[Opening GIVEN RECORDS section]
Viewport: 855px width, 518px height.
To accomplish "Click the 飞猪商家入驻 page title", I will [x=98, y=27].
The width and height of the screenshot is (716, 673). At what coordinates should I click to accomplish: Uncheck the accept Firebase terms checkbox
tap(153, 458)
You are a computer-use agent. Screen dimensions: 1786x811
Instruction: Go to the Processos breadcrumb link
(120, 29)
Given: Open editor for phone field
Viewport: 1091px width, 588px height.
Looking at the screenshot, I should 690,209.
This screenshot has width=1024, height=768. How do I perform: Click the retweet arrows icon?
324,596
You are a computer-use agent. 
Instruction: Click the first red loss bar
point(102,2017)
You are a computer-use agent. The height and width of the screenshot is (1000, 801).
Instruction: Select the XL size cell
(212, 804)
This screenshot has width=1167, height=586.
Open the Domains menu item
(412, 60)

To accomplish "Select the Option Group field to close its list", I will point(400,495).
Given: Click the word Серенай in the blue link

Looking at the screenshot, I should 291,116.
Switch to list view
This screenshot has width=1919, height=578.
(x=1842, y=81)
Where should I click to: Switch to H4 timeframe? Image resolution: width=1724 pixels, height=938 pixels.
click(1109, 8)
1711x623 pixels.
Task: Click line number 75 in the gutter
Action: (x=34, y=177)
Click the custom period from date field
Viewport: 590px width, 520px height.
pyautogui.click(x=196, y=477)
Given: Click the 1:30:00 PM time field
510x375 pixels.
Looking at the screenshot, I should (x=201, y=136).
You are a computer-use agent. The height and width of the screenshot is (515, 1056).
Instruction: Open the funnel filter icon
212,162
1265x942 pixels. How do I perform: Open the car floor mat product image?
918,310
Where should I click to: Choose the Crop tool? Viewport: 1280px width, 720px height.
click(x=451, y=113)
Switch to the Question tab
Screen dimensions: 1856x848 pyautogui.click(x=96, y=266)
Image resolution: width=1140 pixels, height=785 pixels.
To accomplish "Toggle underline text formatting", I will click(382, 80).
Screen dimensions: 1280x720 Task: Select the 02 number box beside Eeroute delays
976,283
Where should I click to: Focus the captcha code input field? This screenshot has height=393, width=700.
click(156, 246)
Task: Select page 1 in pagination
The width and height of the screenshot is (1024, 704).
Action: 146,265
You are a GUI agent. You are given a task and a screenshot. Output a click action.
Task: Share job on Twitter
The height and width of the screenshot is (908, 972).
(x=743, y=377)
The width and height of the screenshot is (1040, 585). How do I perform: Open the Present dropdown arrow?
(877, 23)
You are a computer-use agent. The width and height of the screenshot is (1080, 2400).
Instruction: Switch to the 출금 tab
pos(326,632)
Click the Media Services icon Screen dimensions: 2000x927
[Closing GIVEN RECORDS section]
= EXERCISE DETAILS =
Determine how many lines of the records contain the word "page". Reply with the number by itself.

= ANSWER BELOW =
2